Text passage:

——————————

Wockhardt drug discovery gets fast track approval by USFDA
Wockhardt today said its new drug discovery programme in anti-infective research has received a major boost after two of its drugs, WCK 771 and WCK 2349, received the Qualified Infectious Disease Product (QIDP)status from the US FDA.
Mumbai: Wockhardt today said its new drug discovery programme in anti-infective research has received a major boost after two of its drugs, WCK 771 and WCK 2349, received the Qualified Infectious Disease Product (QIDP)status from the US FDA.
This is the first instance of an Indian pharmaceutical company receiving a QIDP status, Wockhardt said in a release issued here.
"This is indeed a proud moment for us. Not only does the status allow for fast track review of our drug application, it also grants a five year extension to the drug patents in USA, which is a major support for the commercial aspect of the drug. These drugs will be entering in their global Phase-3 clinical trials early next year," Wockhardt Founder Chairman and Group CEO Habil Khorakiwala said.
A QIDP status is granted to drugs, which act against pathogens that have a high degree of unmet need in their treatment and are identified by the Centre for Disease Control, USA - a top US government health and safety body.
QIDP status allows for fast track review of the drug application by US FDA paving way for an early launch.

——————————

Extracted data:
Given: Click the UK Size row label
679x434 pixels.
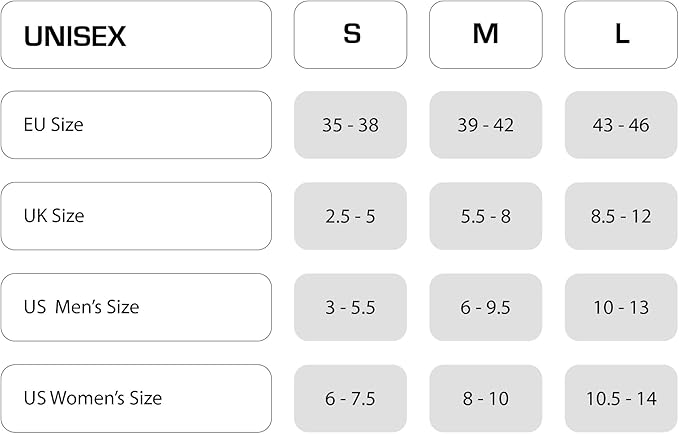Looking at the screenshot, I should (136, 216).
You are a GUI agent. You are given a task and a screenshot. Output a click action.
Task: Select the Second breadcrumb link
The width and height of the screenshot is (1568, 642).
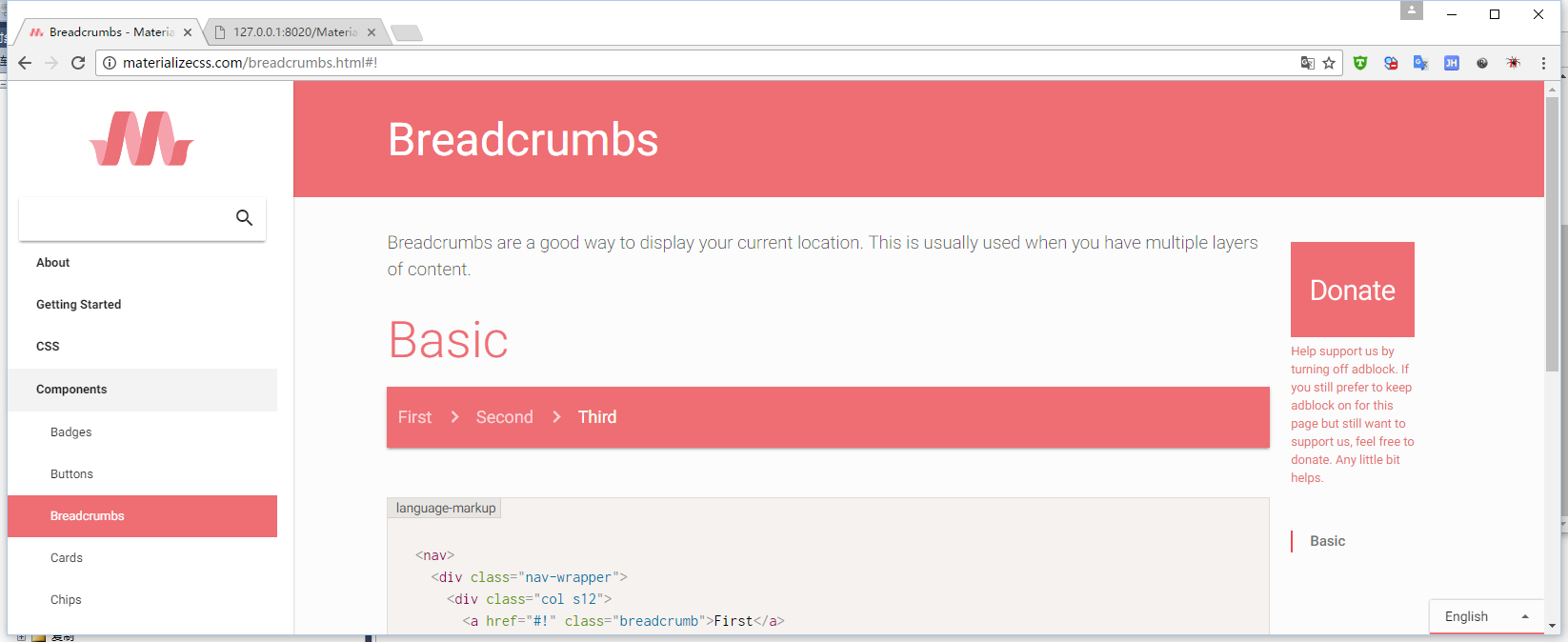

——————————

Assignment:
Reproduce the passage of the Wockhardt article that opens with the words containing "This is the" and closes with "an early launch.", copying it word for word.

Task output:
This is the first instance of an Indian pharmaceutical company receiving a QIDP status, Wockhardt said in a release issued here.
"This is indeed a proud moment for us. Not only does the status allow for fast track review of our drug application, it also grants a five year extension to the drug patents in USA, which is a major support for the commercial aspect of the drug. These drugs will be entering in their global Phase-3 clinical trials early next year," Wockhardt Founder Chairman and Group CEO Habil Khorakiwala said.
A QIDP status is granted to drugs, which act against pathogens that have a high degree of unmet need in their treatment and are identified by the Centre for Disease Control, USA - a top US government health and safety body.
QIDP status allows for fast track review of the drug application by US FDA paving way for an early launch.